Update these rows so that every "At what coordinates should I click to accomplish" becomes "Where should I click to complete", and leave all other text as it is.

begin Dataset records

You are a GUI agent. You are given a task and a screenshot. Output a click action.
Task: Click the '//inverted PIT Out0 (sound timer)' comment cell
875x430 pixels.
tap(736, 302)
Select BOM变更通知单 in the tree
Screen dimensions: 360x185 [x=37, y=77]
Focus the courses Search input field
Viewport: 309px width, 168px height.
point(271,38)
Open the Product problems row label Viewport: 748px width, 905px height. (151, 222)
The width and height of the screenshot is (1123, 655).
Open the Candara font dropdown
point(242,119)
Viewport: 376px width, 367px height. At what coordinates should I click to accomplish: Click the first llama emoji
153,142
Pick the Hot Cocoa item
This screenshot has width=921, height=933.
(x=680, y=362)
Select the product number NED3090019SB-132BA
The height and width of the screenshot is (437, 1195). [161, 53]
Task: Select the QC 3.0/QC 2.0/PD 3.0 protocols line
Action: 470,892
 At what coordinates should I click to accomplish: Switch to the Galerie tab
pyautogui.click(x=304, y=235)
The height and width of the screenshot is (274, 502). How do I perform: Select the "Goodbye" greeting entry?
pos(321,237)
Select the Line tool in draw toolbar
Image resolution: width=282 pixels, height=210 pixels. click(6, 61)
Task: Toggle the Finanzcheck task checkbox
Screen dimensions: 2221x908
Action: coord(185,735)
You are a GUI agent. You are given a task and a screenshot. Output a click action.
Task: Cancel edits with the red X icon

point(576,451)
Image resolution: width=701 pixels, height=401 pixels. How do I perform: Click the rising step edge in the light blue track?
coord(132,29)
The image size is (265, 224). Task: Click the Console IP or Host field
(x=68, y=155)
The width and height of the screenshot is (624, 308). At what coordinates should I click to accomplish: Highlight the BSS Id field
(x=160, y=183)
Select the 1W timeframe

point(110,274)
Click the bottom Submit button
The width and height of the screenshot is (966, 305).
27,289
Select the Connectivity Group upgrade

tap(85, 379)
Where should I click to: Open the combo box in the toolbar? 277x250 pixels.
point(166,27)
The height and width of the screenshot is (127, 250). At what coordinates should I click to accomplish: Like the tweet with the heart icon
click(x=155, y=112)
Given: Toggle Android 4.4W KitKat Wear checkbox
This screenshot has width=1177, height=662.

end Dataset records

- **Solved problem**
You are a GUI agent. You are given a task and a screenshot. Output a click action.
Task: Click the '//inverted PIT Out0 (sound timer)' comment cell
875x430 pixels.
tap(736, 302)
Select BOM变更通知单 in the tree
Screen dimensions: 360x185 [x=37, y=77]
Focus the courses Search input field
Viewport: 309px width, 168px height.
point(271,38)
Open the Product problems row label Viewport: 748px width, 905px height. (151, 222)
The width and height of the screenshot is (1123, 655).
Open the Candara font dropdown
point(242,119)
Viewport: 376px width, 367px height. Where should I click to complete: Click the first llama emoji
153,142
Pick the Hot Cocoa item
This screenshot has width=921, height=933.
(x=680, y=362)
Select the product number NED3090019SB-132BA
The height and width of the screenshot is (437, 1195). [161, 53]
Task: Select the QC 3.0/QC 2.0/PD 3.0 protocols line
Action: 470,892
 Where should I click to complete: Switch to the Galerie tab
pyautogui.click(x=304, y=235)
The height and width of the screenshot is (274, 502). How do I perform: Select the "Goodbye" greeting entry?
pos(321,237)
Select the Line tool in draw toolbar
Image resolution: width=282 pixels, height=210 pixels. click(6, 61)
Task: Toggle the Finanzcheck task checkbox
Screen dimensions: 2221x908
Action: coord(185,735)
You are a GUI agent. You are given a task and a screenshot. Output a click action.
Task: Cancel edits with the red X icon

point(576,451)
Image resolution: width=701 pixels, height=401 pixels. How do I perform: Click the rising step edge in the light blue track?
coord(132,29)
The image size is (265, 224). Task: Click the Console IP or Host field
(x=68, y=155)
The width and height of the screenshot is (624, 308). Where should I click to complete: Highlight the BSS Id field
(x=160, y=183)
Select the 1W timeframe

point(110,274)
Click the bottom Submit button
The width and height of the screenshot is (966, 305).
27,289
Select the Connectivity Group upgrade

tap(85, 379)
Where should I click to: Open the combo box in the toolbar? 277x250 pixels.
point(166,27)
The height and width of the screenshot is (127, 250). Where should I click to complete: Like the tweet with the heart icon
click(x=155, y=112)
Given: Toggle Android 4.4W KitKat Wear checkbox
This screenshot has width=1177, height=662.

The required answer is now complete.